Compared to previous version


* Attention weighted embeddings instead of simple mean pooling  
* Using `e5-base-v2` instead of `gpt2` for embeddings that is optimized for both retrieval and generation for better semantic discremination
*   Pre-normalizing embeddings for more efficient inference



In [8]:
# https://arxiv.org/pdf/2005.11401

import copy
import torch
from transformers import AutoTokenizer, AutoModelForSeq2SeqLM, AutoModel

In [9]:
device = torch.device("cuda" if torch.cuda.is_available() else "cpu")
device

device(type='cpu')

In [35]:
embedding_model_name = "intfloat/e5-base-v2"
embedding_tokenizer = AutoTokenizer.from_pretrained(embedding_model_name)
embedding_model = AutoModel.from_pretrained(embedding_model_name, output_hidden_states=True, output_attentions=True)

In [12]:
chunks = [
    "The town of Alderwick is known for its glassblowing tradition, which dates back to the late 1700s. Families there still pass down specialized techniques for producing colored glass using local minerals.",
    "The River Kelburn flows only 46 kilometers before reaching the sea, yet it sustains a surprisingly diverse ecosystem of freshwater mussels, herons, and a rare species of trout found nowhere else.",
    "In 1923, the engineer Clara Whitcombe designed a modular bridge system made of interlocking steel plates. Though few were built, the concept influenced modern prefabricated bridge design.",
    "The mineral veridite is notable for its deep green color and waxy luster. Small deposits have been found in northern Canada, where it is sometimes carved into ornamental beads.",
    "Researchers at the Lydmere Observatory created a star catalog specifically focused on binary systems with highly eccentric orbits. Their findings suggested unusual stability in pairs once thought unstable.",
    "A traditional dessert in the coastal region of Marovia is a layered pastry filled with almond cream and soaked in citrus syrup. Locals prepare it during midsummer festivals to symbolize abundance.",
    "The Selwick Dial is a mechanical device built in the 1890s that calculates tidal movements. It relies on a set of rotating brass disks engraved with lunar phases and coastal calibration data.",
    "Unlike most orchids, the Frostpetal variety blooms only during cold months. Its white blossoms appear after the first snowfall and are pollinated by winter moths active in freezing temperatures.",
    "In early computing history, the Bronswick-12 was a failed attempt at building a portable typewriter-sized computer. Weighing 14 kilograms, it was too heavy to succeed but inspired later laptops.",
    "The city of Durness implemented a community-run power grid in 2008 using tidal turbines. Today nearly 70 percent of its households rely on locally generated renewable energy.",
    "The Ashgrove Manuscript contains herbal remedies described by a 14th-century physician. Many recipes combine medicinal plants with ritual instructions, suggesting a blend of science and folklore.",
    "Lysium clay is a natural pigment that shifts from blue to violet depending on the angle of sunlight. Ancient potters prized it for ceramics that seemed to change color through the day.",
    "The Polar Survey of 1974 reported unexpected volcanic vents beneath the Arctic ice sheet. The discovery reshaped theories of geothermal activity in polar regions.",
    "In the festival of Lantern Rest, villagers float small reed boats with candles downriver.

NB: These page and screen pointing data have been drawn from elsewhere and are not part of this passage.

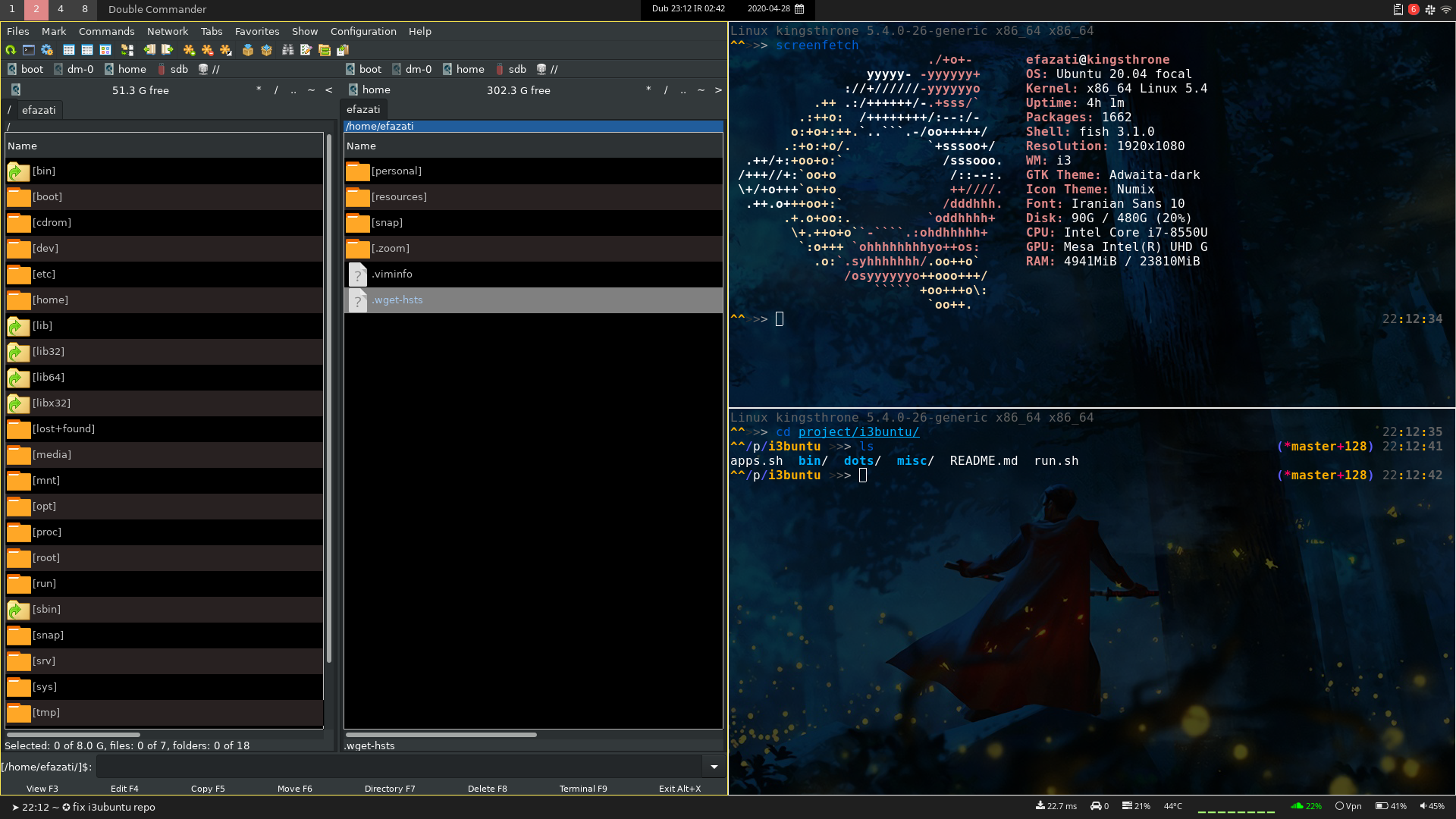Click Delete F8 button
Screen dimensions: 1456x819
pos(487,789)
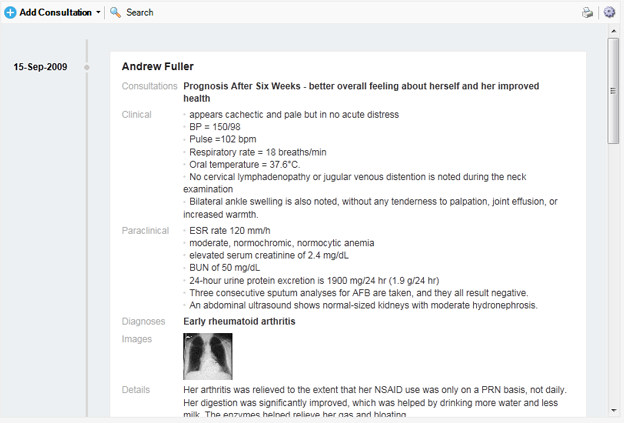Click the scroll up arrow
624x423 pixels.
pos(613,31)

The custom is believed to honor ancestors and mark the transition from winter to spring.",
    "The Mavricon Cipher is an encryption method invented during the early telegraph era. It substitutes letters with shifting geometric symbols, making it difficult to decode without a key grid.",
    "Researchers in experimental acoustics found that sound waves under 15 hertz can influence balance perception. Though inaudible, these infrasonic vibrations create a sense of dizziness in test subjects.",
    "The fruit of the candleberry tree produces a wax that burns cleanly without smoke. Before petroleum-based candles, entire villages harvested the berries for household lighting.",
    "During excavation near the city of Brackford, archaeologists uncovered a series of underground halls carved with spiral motifs. Radiocarbon dating placed the site around 900 BCE.",
    "The flightless bird known as the Silver Rail survives on a single island in the South Atlantic. Its feathers shimmer with a metallic sheen, which helps it blend into rocky coastlines.",
    "In 1961, the mathematician Orla Jensen proposed a number system based on repeating sequences of primes. Though impractical for calculation, it fascinated theorists studying abstract structures."
]

In [55]:
embedding_tokenizer.encode("hi")

[101, 7632, 102]

In [75]:
def text_to_embedding(prompt, model=embedding_model, tokenizer=embedding_tokenizer, pooling_type="attention_weighted"):
  output = model(torch.tensor([tokenizer.encode(prompt)]))
  embedding = output.last_hidden_state[0]
  if pooling_type == "mean":
    pooled_embedding = embedding.mean(dim=0)
  elif pooling_type == "attention_weighted":
    attention_weights = output.attentions[-1].squeeze(0).mean(dim=0)[:, 0] # for CLS token
    pooled_embedding = attention_weights @ embedding
  elif pooling_type == "cls":
    pooled_embedding = embedding[0, :]
  else:
    raise NotImplemented

  normalized_embedding = pooled_embedding / torch.norm(pooled_embedding)
  return normalized_embedding

embeddings = [text_to_embedding(chunk) for chunk in chunks]

In [76]:
embeddings[0].shape

torch.Size([768])

In [77]:
generator_model_name = "google/flan-t5-small"
generator_tokenizer = AutoTokenizer.from_pretrained(generator_model_name)
generator_model = AutoModelForSeq2SeqLM.from_pretrained(generator_model_name).to(device)

In [78]:
def rag_retriever(prompt, top_k=3, print_similarity_scores=False):
  prompt_embedding = text_to_embedding(prompt)

  embedding_scores = []
  for i, chunk_embedding in enumerate(embeddings):
    cosine_similarity = torch.dot(prompt_embedding, chunk_embedding).item()  # vectors are already normalized hence cosine similarity == dot product
    embedding_scores.append((i, cosine_similarity))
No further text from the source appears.